The Most Interesting Preliminary Results Paper was “CORA: A Platform to Support Citation Context Analysis,” by Bei Yu, Yatish Hegde, and Yingya Li (Syracuse University).

The Best Poster Award went to “Wikipedia Based Automatic Diagnosis Prediction in Clinical Decision Support System,” by Danchen Zhang (see Figure 4), Daqing He, and Sanqiang Zhao (University of Pittsburgh), along with Lei Li (Nanjing University of Science and Technology).

The Best Chinese Paper (written in English) was “Digitizing Dunhuang Cultural Heritage: A User Evaluation of Mogao Cave Panorama Digital Library,” by Xiao Hu, Eric M.Y. Ho, and Chen Qiao (University of Hong Kong).

The Doctoral Dissertation Award, with nominations solicited from more than 80 schools worldwide, went to “It’s Not Rocket Library Science: Design Epistemology and American Librarianship,” by Rachel Ivy Clarke (assistant professor at Syracuse University’s School of Information Studies).

Odds and Ends

The Asia Pacific Chapter of the Association for Information Science and Technology (ASIS&T) led a session titled Professional Organizations in Career Development and awarded 20 memberships to conference student volunteers and those selected by a random drawing.
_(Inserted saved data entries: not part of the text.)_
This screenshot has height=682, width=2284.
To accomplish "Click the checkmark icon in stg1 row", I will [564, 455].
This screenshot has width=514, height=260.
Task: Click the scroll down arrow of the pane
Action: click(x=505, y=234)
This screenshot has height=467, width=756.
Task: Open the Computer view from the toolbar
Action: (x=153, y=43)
ASIS&T members discussed all aspects of the organization and membership fees, which are now significantly reduced for developing nations. Incoming chapter chairman José Miguel Baptista Nunes (Sun-Yat-sen University) led a discussion on the formation of a Chinese Student Chapter.

The conference included more than 60 peer-reviewed research papers, 45 Chinese research papers, workshops, interactive sessions, special panels, and 65-plus research posters. There were 535 participants from more than 30 countries.

The official proceedings of iConference 2017 will be published in the IDEALS open repository. iConference 2018, with the theme Transforming Digital Worlds, will be hosted by the Information School at the University of Sheffield and the iSchool at Northumbria University in the U.K. from March 25 to 28, 2018.


Emil Levine is an American information science and library consultant living in Vienna. He has been a member of the Association for Information Science and Technology (ASIS&T) for more than 40 years, and is the recipient of the ASIS&T 2017 Watson Davis Award.